* **Input**
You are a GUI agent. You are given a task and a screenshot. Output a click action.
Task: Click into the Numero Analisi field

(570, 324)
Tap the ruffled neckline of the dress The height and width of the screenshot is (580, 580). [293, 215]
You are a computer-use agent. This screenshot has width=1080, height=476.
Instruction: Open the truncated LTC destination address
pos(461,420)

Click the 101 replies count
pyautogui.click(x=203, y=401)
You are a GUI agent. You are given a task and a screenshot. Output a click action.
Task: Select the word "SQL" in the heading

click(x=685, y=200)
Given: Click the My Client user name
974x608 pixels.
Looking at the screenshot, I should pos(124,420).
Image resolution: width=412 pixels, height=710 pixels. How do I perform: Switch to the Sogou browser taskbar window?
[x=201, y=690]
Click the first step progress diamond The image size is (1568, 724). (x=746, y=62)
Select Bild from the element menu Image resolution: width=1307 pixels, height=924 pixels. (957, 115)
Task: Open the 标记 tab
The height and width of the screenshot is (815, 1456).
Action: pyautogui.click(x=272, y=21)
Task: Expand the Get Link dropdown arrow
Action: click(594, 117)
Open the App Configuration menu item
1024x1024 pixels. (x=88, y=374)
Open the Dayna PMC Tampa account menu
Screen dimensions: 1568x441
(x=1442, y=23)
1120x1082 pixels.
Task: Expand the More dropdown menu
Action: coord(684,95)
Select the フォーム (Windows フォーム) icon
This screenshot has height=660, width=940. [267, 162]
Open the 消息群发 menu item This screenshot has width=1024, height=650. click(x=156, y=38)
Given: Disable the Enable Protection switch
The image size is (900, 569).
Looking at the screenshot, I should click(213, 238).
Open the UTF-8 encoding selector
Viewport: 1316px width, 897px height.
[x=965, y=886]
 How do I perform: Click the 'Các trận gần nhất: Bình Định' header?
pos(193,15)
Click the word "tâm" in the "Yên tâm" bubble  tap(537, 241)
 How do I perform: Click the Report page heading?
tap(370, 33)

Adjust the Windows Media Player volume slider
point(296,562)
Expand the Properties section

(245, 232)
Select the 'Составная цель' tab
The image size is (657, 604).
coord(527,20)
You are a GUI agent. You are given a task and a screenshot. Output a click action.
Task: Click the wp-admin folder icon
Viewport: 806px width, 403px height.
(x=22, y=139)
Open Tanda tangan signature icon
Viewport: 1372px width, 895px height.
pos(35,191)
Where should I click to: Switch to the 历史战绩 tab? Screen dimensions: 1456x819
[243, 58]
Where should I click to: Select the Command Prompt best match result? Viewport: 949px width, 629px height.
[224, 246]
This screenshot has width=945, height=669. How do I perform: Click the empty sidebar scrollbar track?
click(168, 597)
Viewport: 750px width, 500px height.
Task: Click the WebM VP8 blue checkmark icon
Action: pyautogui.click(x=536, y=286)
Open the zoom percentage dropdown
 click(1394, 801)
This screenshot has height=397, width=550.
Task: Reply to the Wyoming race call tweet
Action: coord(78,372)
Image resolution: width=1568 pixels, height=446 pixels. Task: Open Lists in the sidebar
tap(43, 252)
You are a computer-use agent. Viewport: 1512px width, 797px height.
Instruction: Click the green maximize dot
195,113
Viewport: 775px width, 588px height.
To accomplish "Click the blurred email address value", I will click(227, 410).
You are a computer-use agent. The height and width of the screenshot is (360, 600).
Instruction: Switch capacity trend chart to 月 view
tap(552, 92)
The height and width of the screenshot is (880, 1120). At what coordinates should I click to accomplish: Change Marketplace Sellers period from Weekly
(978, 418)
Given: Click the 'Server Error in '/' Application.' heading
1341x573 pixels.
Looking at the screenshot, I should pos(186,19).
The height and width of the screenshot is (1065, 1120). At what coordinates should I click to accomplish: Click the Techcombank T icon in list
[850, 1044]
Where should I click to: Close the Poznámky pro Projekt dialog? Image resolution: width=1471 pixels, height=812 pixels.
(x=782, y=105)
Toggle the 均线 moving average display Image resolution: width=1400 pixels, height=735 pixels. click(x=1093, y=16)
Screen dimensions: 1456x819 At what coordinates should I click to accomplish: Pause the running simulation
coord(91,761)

* **What you should do**
Please find each line above containing the string "This" and copy every such line in full. Case counts.

* **Result below**
You are a computer-use agent. This screenshot has width=1080, height=476.
This screenshot has height=660, width=940. [267, 162]
Open the 消息群发 menu item This screenshot has width=1024, height=650. click(x=156, y=38)
This screenshot has width=945, height=669. How do I perform: Click the empty sidebar scrollbar track?
This screenshot has height=397, width=550.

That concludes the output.